Experimental Biology and Medicine | 1984
Wieslaw W. Pawlik; Robert O. Banks; Eugene D. Jacobson
Abstract Acute effects of nicotine were determined in the circulation of the stomach in which measurements of gastric blood flow, systemic arterial and portal venous blood pressures, and the arteriovenous oxygen content difference were made. From these measurements gastric vascular resistance and oxygen consumption were calculated. Nicotine was infused for 10-min periods in two doses intraarterially (ia) and intravenously (iv) alone and following adrenergic receptor blockade with either propranolol or phentolamine or both agents. With ia nicotine alone, gastric blood flow and oxygen consumption increased. The effect of nicotine on blood flow was enhanced by prior treatment with phentolamine. The effects of nicotine on both blood flow and oxygen consumption were abolished in the presence of combined phentolamine plus propranolol. With iv nicotine alone, gastric blood flow, oxygen consumption, and arterial pressure increased transiently.
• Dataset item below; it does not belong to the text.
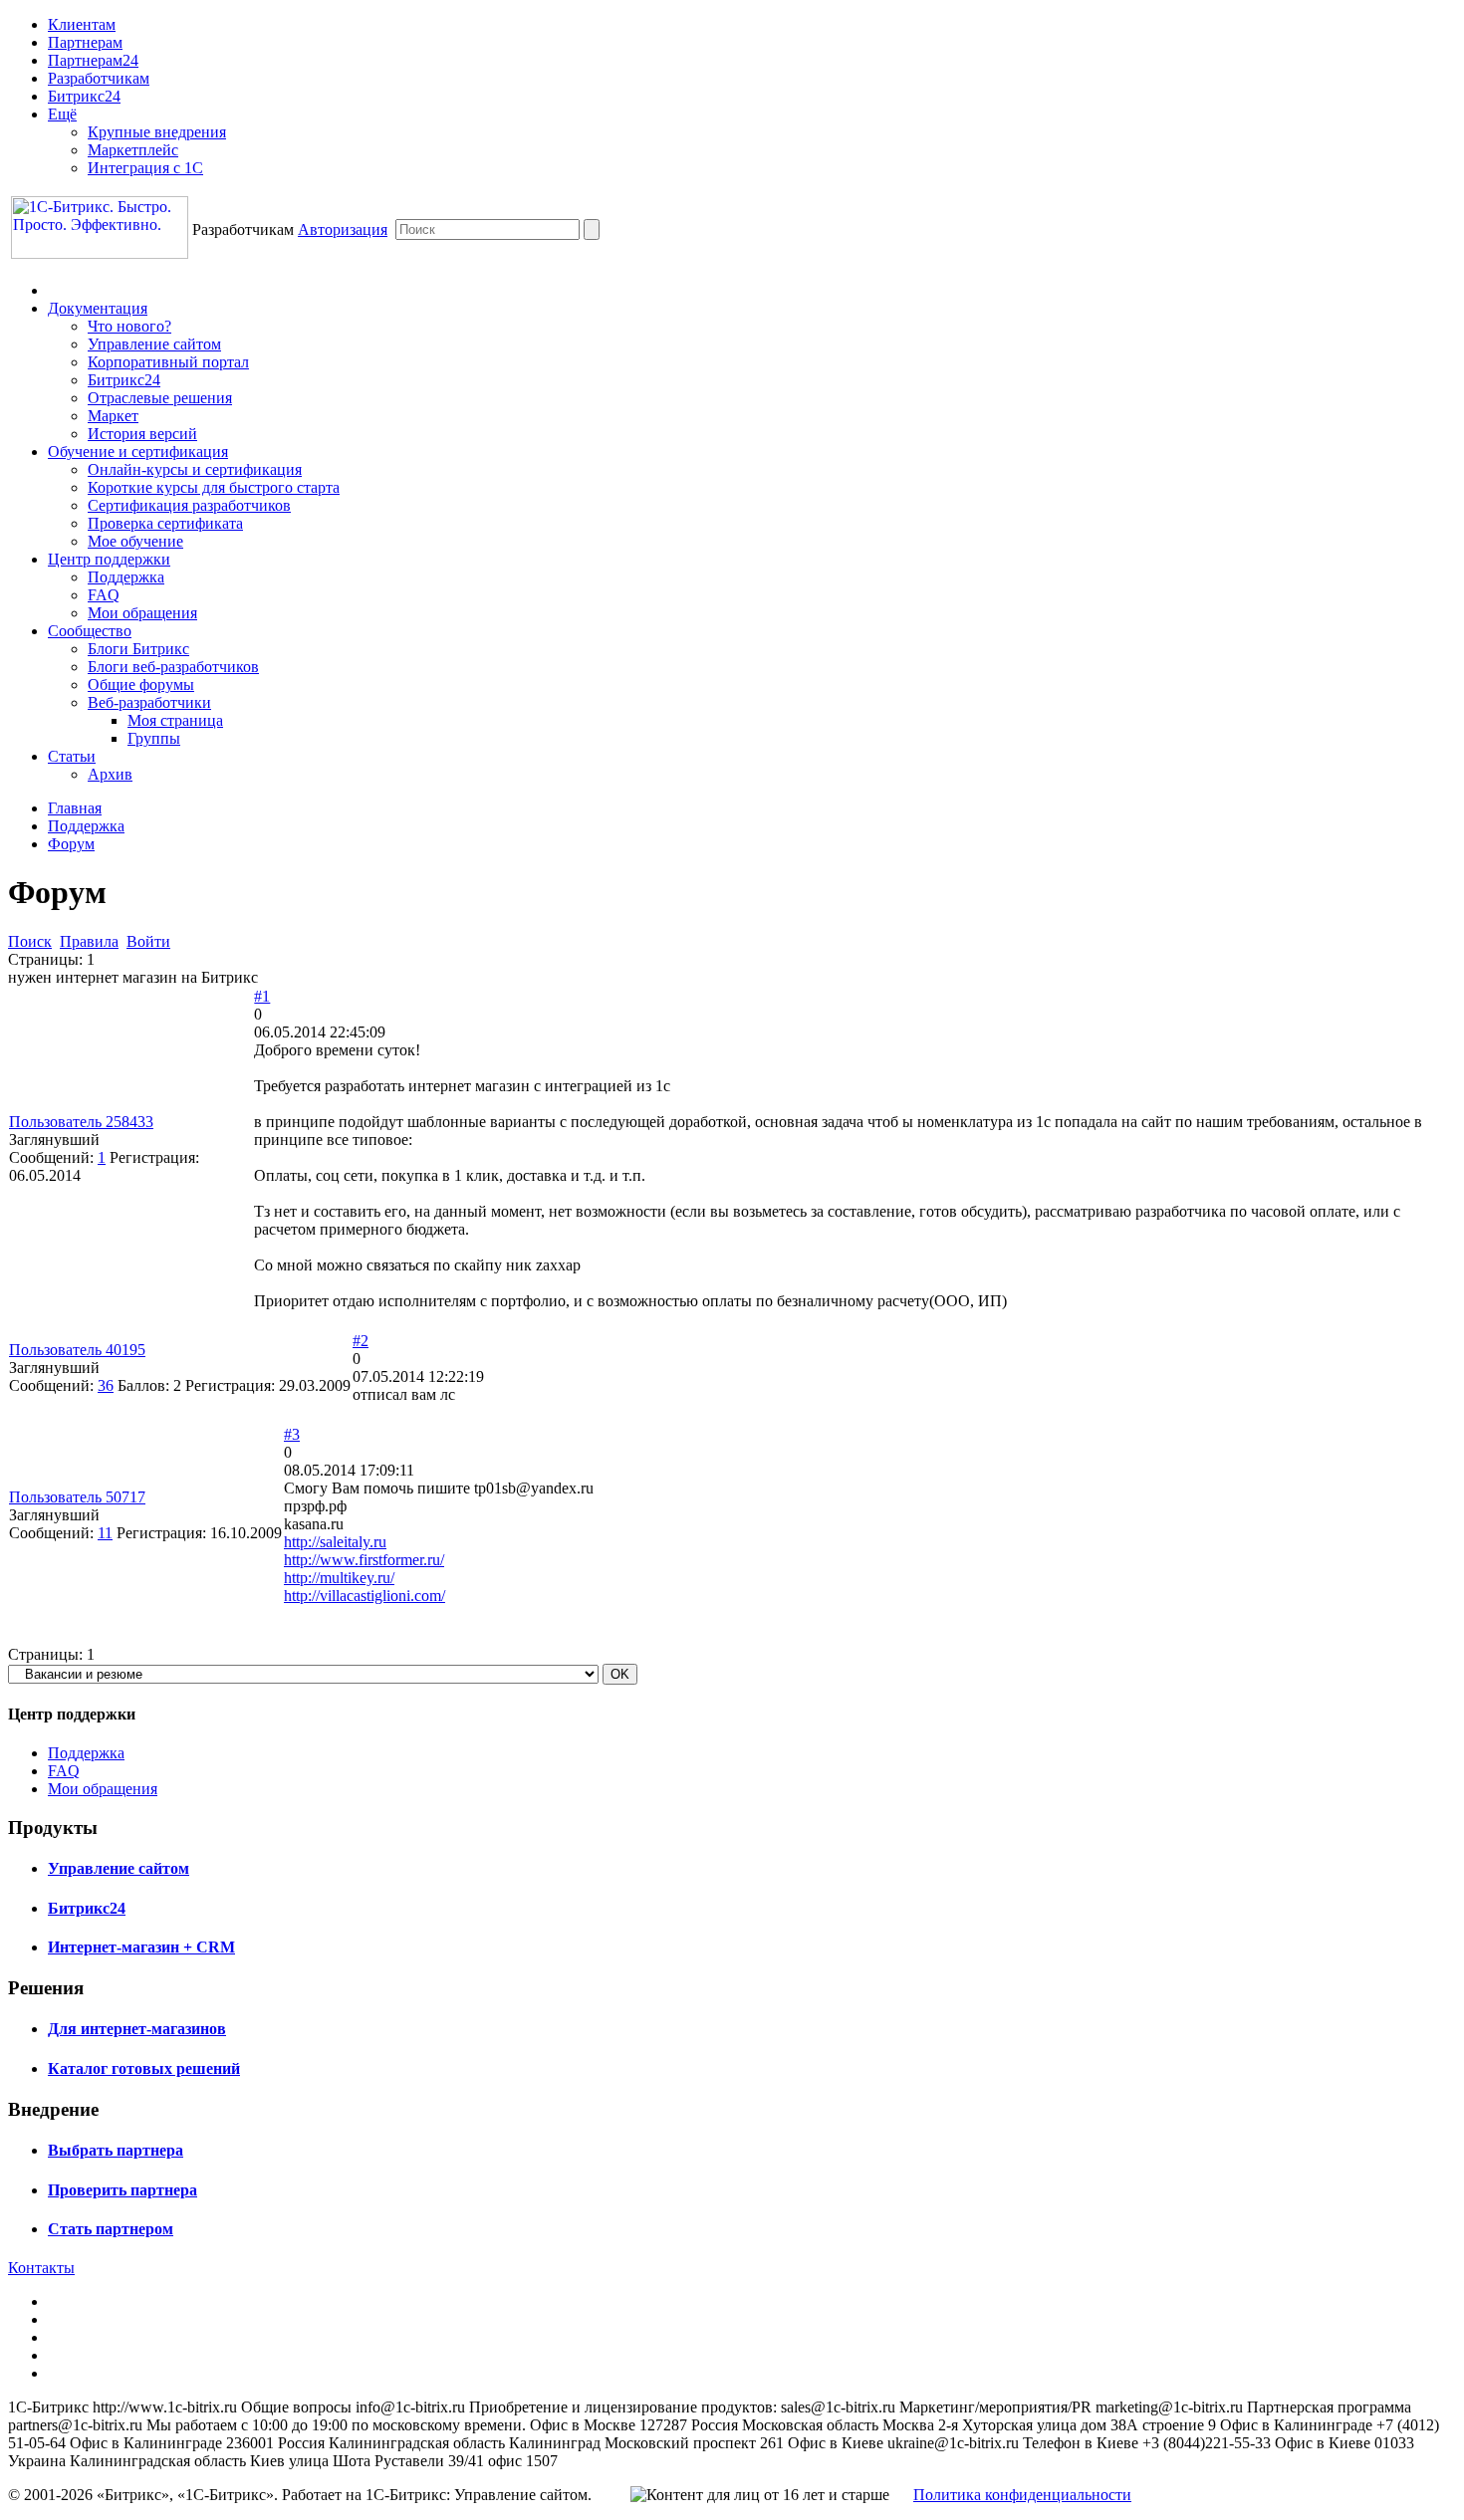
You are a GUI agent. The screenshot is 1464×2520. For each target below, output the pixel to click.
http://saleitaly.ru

Phentolamine enhanced the effect of nicotine on oxygen uptake and prevented the pressor response. Propranolol enhanced the pressor effect of nicotine but abolished the blood flow and oxygen consumption responses. Combined treatment with both adrenergic antagonists abolished nicotine effects on blood flow and oxygen consumption. These findings indicate that nicotine alters gastric hemodynamics and oxygen consumption during acute intravascular infusions of the drug. The vasodilator and metabolic effects of nicotine appear to be mediated via β-adrenergic receptors. These findings provide little basis for implicating a local ischemic mechanism in the ulcerogenic effects of nicotine on the stomach.